**Предложенный отрывок:**
Я тоже попробовал поэксперементировать и сочинил таким манером следующие три строфы (надо сказать, что на сочинение мне понадобилось всего лишь четыре минуты и при этом львиная доля времени ушла на запись придуманного):


    Под звездами в забытом теле
    Уже испортилась стерня.
    На пульсе краешком созрели
    Бойцы. Затихла пятерня.

    Закончен праведник - у моря
    Его разливы извелись,
    И только жалость в чудном воре
    Все опускается под высь.

    Куда заходит час блаженства
    Для развалившихся волчат?
    Да бог с ним, этим совершенством!
    Псалмы застенчиво брянчат...


О чем это стихотворение? Я понятия не имею. Видимо, оно относится к категории боговдохновенных и суть его известна лишь каким -то божественным субстанциям, проводником воли которых я всего лишь являлся... Хотелось бы, что бы это откровение проанализировал СЧР - интересно, какие приёмы он будет использовать для критики Высших Сил? И, наверное, я этот метод начну воплощать в жизнь - за месяц тыщу стишков накатаю, как минимум; Господи, благослови!

И всё-таки главный вопрос, связанный с формализмом, заключается не в том, как выглядят перлы авангардистов и что они думают, их создавая, а в  причинах, вызвавших такое странное социально-культурное явление.

Почему так случилось, что огромное количество граждан, как сочиняющих, так и читающих, вдруг увлеклись совершенно бессмысленными фразами и убогим юродствованием? Проще всего это можно было бы объяснить ростом шизофренических наклонностей, вызванных перманентной стрессовой ситуацией нового времени или простой человеческой ленью. Но всё же, учитывая массовость исследуемого   феномена, вряд ли стоит полагать, что эта огромная масса полностью состоит из одних шизиков и лентяев. Видимо, всё же подлинные истоки преклонения пред абсурдом лежат гораздо глубже и, скорее всего, являются результатом каких-то  подспудных общественных и психологических изменений, следовавших за революционными изменениями  политическими и экономическими; разумеется, здесь нет ничего общего ни с "энергетикой души", ни с "ведическими знаниями". "Что-то организму не хватает" - как говорят в таких случаях бабушки, наслушавшиеся радиопередач на медицинские темы.

Сохранённые записи данных
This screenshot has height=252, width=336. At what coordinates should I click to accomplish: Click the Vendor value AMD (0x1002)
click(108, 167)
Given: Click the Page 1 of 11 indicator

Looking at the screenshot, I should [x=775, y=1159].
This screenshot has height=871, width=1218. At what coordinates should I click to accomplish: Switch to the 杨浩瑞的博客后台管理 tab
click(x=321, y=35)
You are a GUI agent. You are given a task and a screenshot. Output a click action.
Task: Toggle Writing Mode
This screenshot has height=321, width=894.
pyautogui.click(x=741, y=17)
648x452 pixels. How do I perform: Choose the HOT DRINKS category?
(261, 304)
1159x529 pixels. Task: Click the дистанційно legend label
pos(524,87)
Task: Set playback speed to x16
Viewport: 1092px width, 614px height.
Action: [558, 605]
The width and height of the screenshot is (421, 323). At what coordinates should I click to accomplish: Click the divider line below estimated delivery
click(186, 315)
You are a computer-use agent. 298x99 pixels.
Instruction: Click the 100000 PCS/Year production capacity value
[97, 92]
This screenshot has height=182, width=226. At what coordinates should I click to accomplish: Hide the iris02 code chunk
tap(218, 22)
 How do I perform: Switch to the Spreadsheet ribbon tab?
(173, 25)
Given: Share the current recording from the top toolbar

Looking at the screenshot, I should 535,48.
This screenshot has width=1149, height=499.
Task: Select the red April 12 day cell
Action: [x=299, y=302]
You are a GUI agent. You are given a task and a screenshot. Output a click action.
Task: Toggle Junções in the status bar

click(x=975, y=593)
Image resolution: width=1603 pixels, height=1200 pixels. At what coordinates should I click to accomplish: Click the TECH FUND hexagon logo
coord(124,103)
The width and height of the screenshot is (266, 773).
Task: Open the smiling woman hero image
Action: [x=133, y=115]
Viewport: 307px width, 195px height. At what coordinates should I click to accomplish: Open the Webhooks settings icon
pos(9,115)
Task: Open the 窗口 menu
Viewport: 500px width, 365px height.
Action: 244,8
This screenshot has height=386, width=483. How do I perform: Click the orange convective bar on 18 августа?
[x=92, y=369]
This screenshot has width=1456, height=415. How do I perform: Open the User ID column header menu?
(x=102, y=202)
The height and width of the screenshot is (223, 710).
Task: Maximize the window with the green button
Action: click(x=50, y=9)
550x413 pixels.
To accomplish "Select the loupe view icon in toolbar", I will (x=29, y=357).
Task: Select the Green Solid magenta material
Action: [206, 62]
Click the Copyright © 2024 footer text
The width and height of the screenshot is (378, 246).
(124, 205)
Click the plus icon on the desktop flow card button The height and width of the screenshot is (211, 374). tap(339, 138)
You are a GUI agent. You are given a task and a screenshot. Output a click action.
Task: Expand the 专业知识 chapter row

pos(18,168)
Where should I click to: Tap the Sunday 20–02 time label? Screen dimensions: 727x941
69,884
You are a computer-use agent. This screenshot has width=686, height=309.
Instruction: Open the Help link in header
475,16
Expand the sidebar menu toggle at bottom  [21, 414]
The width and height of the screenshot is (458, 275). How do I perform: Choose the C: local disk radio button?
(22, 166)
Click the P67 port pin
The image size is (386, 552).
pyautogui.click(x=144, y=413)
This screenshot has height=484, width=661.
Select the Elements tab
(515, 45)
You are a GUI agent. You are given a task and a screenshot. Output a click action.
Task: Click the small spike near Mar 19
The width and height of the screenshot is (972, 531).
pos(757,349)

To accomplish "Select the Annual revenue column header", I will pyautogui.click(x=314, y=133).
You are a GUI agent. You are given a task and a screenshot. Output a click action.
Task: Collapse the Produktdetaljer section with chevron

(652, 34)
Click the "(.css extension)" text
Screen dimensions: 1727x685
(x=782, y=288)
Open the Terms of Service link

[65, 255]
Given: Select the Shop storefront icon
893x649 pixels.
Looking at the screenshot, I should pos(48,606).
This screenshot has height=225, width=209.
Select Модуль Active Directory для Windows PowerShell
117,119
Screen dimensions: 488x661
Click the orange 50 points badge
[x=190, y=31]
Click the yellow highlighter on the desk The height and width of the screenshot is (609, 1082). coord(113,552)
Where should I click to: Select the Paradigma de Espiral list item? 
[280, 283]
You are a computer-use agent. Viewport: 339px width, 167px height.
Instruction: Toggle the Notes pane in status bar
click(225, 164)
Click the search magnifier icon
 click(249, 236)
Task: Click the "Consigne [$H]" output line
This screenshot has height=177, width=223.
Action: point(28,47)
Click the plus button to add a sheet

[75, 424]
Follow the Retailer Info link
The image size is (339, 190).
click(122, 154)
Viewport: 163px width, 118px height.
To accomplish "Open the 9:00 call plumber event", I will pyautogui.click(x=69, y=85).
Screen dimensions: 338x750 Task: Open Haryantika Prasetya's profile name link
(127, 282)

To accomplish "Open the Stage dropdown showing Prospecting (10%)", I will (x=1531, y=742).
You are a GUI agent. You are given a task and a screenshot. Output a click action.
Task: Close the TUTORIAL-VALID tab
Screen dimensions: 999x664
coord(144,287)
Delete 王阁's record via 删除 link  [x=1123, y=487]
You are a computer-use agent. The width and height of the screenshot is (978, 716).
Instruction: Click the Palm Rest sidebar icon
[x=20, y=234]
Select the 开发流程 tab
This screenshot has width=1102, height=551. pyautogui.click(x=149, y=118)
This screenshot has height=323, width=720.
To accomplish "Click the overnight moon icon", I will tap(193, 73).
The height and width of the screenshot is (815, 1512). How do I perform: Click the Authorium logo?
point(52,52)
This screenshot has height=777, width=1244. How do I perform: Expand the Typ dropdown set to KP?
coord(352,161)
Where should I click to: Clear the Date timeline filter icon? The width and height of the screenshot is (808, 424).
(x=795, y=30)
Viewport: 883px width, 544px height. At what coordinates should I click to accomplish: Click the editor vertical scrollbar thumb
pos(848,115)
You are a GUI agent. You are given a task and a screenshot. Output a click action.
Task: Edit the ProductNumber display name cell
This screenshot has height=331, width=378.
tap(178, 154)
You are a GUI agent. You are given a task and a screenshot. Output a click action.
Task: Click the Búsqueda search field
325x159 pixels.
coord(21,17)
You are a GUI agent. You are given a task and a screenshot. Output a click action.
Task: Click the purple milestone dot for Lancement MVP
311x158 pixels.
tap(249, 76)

**Задание:** Продолжите рассуждение о формализме и моде на бессмысленные стихи, начав сразу после его последнего предложения.

**Поле ответа:**
Тем не менее, я хотел бы в заключении проиллюстрировать статью своеобразным дружеским шаржем: отрывком из произведения еще одного классика, также жившего в начале прошедшего века - Герберта Уэллса. В романе "Остров доктора Моро" он описывает опыты одного ученого, с помощью вивисекции сумевшего превращать животных в людей. Эти создания наряду с приобретенными человеческими чертами сохраняли свои животные свойства, которые время от времени проявлялись в жизни.
Так вот, одним из таких человекозверей был обезьяночеловек; его характерной особенностью была тяга к "работе со словом". Это его увлечение проявлялось следующим образом (речь идет от лица путешественника, случайно попавшего на остров, где проводились эксперименты):
 "Только  одно  забавляло  меня  в  нем (в обезьяночеловеке - Е.Н.):  он  обладал необычайной способностью выдумывать новые слова. Мне  кажется,  он  думал,что  истинное  назначение  человеческой  речи  состоит   в   бессмысленной болтовне. Эти бессмысленные слова он называл "большими мыслями" в  отличие от "маленьких мыслей", под которыми подразумевались нормальные,  обыденные вещи. Когда я говорил что-нибудь  непонятное  для  него,  это  ему  ужасно нравилось, он просил меня повторить, заучивал сказанное наизусть и уходил, повторяя, путая и переставляя слова, а потом говорил это всем своим  более или менее добродушным собратьям. Ко всему, что было просто и  понятно,  он относился с презрением. Я придумал специально для него несколько  забавных "больших мыслей". Теперь он кажется мне самым глупым  существом,  какое  я видел в жизни; он удивительнейшим образом развил в себе чисто человеческую глупость, не потеряв при этом ни одной сотой доли прирожденной  обезьяньей глупости."